* _DIRECTIONS FOR THIS TASK_:
Can you put the records, from their first line through the line containing "coordinates (69, 496).", into a Markdown table with a No. column for the row number and a Text column for the line, leaving out blank lines?

Saved data entries:
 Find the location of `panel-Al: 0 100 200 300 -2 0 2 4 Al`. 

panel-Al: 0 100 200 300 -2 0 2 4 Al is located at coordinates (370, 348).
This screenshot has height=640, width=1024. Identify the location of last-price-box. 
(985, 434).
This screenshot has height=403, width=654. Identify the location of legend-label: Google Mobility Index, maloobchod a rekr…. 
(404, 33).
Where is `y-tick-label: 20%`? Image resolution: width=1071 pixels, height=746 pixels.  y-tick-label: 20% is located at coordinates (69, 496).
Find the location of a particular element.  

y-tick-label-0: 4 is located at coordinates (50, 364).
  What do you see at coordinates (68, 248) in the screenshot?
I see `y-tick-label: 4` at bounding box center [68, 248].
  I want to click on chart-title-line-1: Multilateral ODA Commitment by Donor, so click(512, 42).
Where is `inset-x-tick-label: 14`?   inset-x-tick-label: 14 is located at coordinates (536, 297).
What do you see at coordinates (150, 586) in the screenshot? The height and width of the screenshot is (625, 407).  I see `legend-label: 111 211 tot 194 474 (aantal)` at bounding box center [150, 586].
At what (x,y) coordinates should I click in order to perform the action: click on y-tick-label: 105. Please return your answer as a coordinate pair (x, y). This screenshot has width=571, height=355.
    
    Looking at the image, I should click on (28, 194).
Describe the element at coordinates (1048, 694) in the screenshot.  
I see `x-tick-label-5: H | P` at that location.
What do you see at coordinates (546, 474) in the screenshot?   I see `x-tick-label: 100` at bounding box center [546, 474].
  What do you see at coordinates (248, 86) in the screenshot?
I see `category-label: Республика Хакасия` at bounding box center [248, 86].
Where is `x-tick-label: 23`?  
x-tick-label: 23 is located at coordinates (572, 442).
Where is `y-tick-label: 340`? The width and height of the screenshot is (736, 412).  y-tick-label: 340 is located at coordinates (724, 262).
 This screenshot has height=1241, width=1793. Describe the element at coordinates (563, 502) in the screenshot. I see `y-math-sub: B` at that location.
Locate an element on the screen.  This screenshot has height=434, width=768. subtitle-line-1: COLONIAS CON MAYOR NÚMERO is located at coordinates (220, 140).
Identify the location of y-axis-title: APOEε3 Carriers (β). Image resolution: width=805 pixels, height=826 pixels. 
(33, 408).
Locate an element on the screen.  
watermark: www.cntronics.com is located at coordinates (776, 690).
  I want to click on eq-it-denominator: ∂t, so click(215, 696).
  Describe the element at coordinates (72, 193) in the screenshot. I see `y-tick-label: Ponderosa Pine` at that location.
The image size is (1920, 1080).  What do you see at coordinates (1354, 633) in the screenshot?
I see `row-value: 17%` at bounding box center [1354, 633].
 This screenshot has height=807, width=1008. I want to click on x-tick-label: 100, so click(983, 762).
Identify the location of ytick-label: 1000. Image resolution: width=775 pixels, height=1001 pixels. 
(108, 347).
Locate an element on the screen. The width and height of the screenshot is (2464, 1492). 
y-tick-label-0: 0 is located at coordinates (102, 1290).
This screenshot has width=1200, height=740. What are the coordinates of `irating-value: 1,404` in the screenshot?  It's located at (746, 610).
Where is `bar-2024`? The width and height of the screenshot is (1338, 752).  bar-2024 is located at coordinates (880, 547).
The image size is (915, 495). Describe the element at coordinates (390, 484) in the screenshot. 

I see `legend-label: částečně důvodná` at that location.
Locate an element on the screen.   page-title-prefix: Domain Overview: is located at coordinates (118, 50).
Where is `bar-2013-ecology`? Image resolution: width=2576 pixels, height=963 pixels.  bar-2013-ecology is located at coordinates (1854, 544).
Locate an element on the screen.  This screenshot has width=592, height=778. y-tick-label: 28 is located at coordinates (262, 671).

* _YOUR RESPONSE_:
| No. | Text |
|---|---|
| 1 |  Find the location of `panel-Al: 0 100 200 300 -2 0 2 4 Al`.  |
| 2 | panel-Al: 0 100 200 300 -2 0 2 4 Al is located at coordinates (370, 348). |
| 3 | This screenshot has height=640, width=1024. Identify the location of last-price-box.  |
| 4 | (985, 434). |
| 5 | This screenshot has height=403, width=654. Identify the location of legend-label: Google Mobility Index, maloobchod a rekr….  |
| 6 | (404, 33). |
| 7 | Where is `y-tick-label: 20%`? Image resolution: width=1071 pixels, height=746 pixels.  y-tick-label: 20% is located at coordinates (69, 496). |